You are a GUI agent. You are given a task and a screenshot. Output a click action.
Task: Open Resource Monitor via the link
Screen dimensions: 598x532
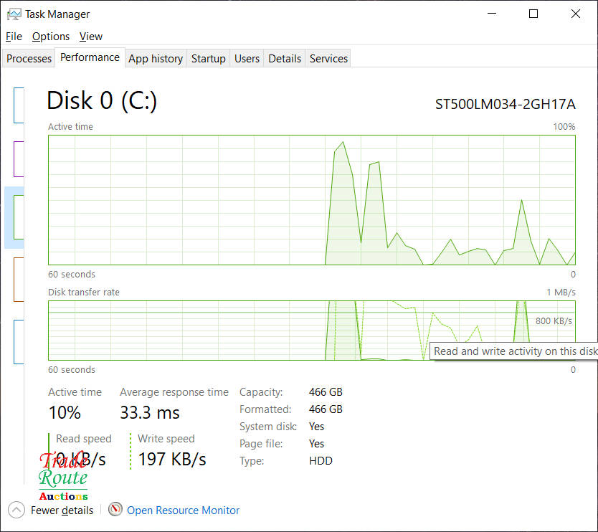click(183, 510)
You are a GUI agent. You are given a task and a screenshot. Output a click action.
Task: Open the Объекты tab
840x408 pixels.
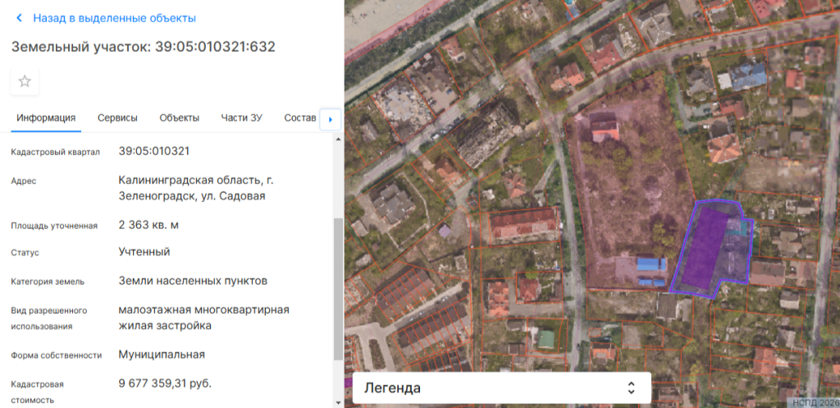(x=179, y=118)
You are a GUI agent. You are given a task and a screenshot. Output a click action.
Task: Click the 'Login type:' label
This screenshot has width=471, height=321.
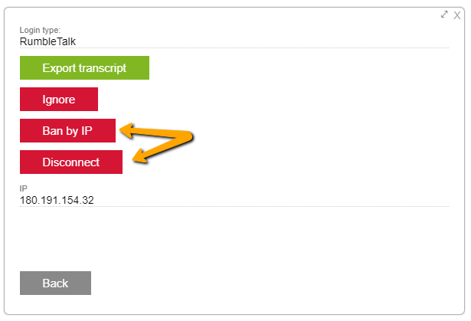40,30
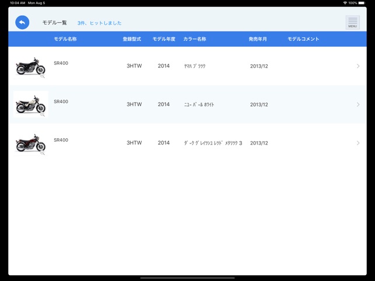Expand the ダークグレイッシュレッドメタリック3 row chevron
375x281 pixels.
(x=358, y=143)
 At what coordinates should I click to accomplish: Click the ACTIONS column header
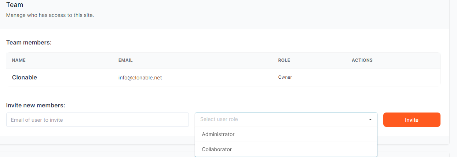tap(362, 60)
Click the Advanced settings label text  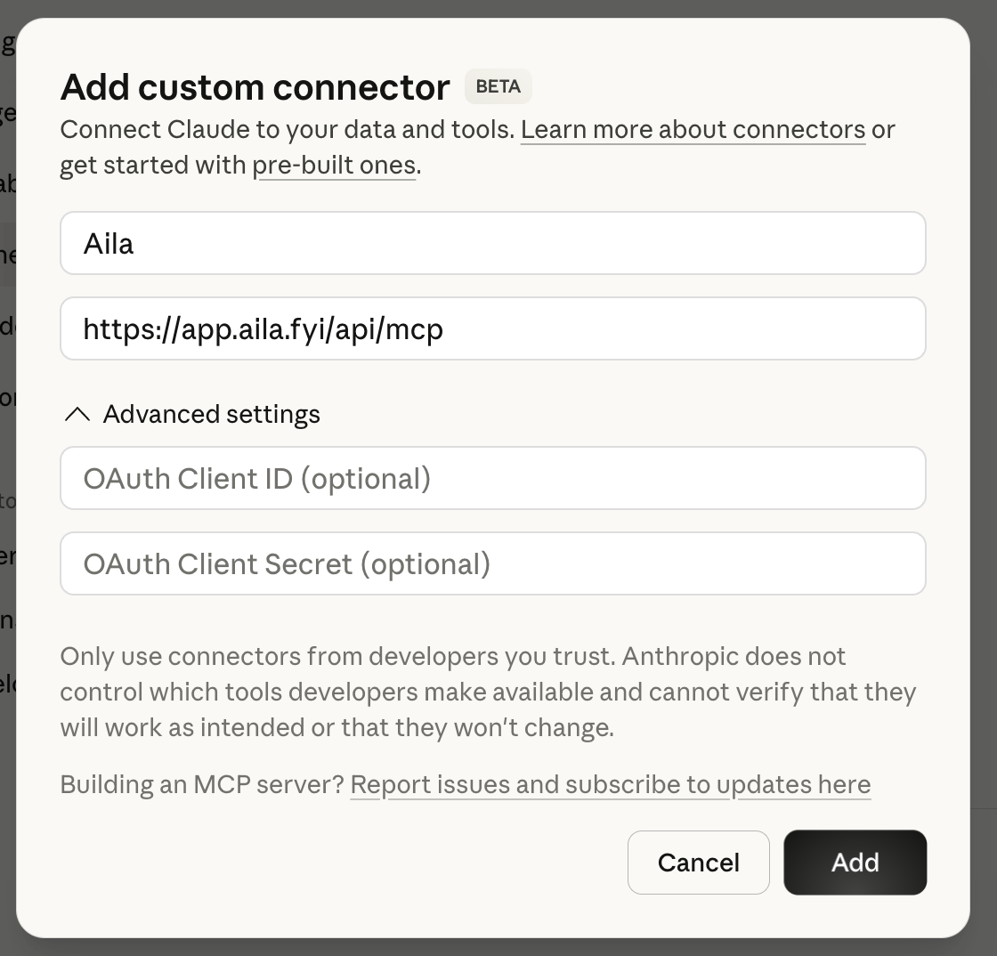coord(211,413)
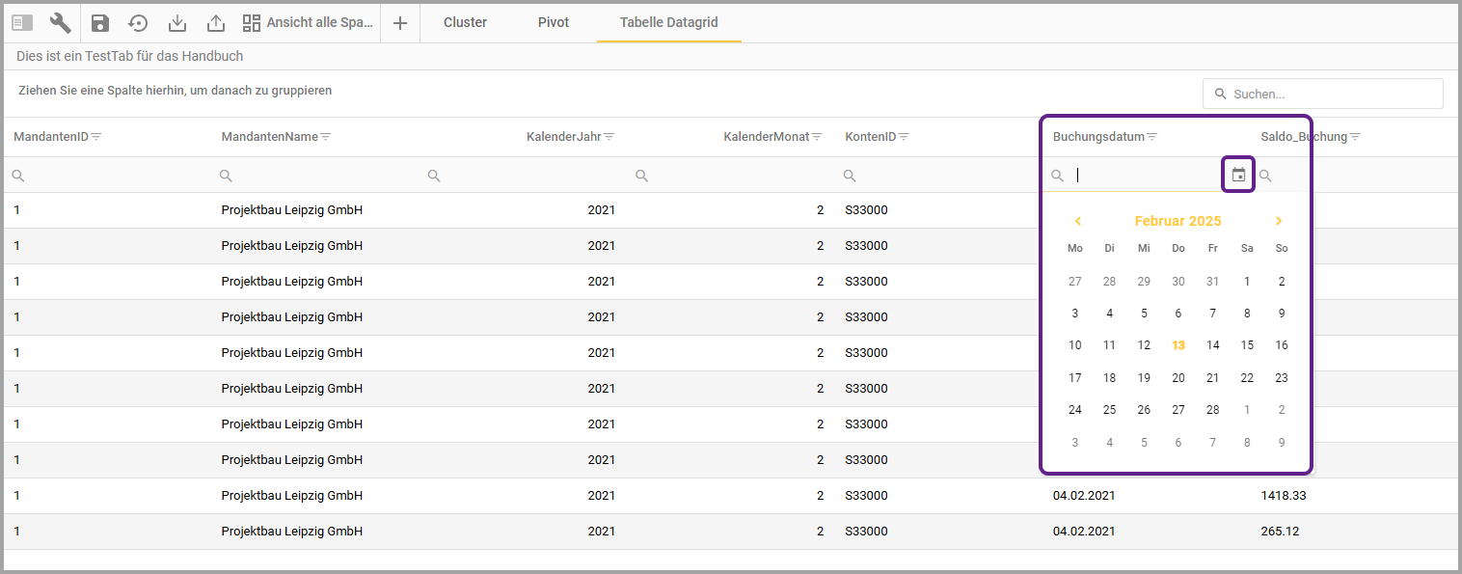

^^^^^^^^

## Directions for this task
Using the entries above, transcribe every line from the line containing "Screen dimensions: 598x532" through the line containing "Task: Click the 'Login type:' label". Do not copy pictures.

## Answer box
Screen dimensions: 598x532
click(183, 510)
You are a GUI agent. You are given a task and a screenshot. Output a click action.
Task: Open the Объекты tab
840x408 pixels.
(x=179, y=118)
You are a GUI agent. You are given a task and a screenshot. Output a click action.
Task: Click the 'Login type:' label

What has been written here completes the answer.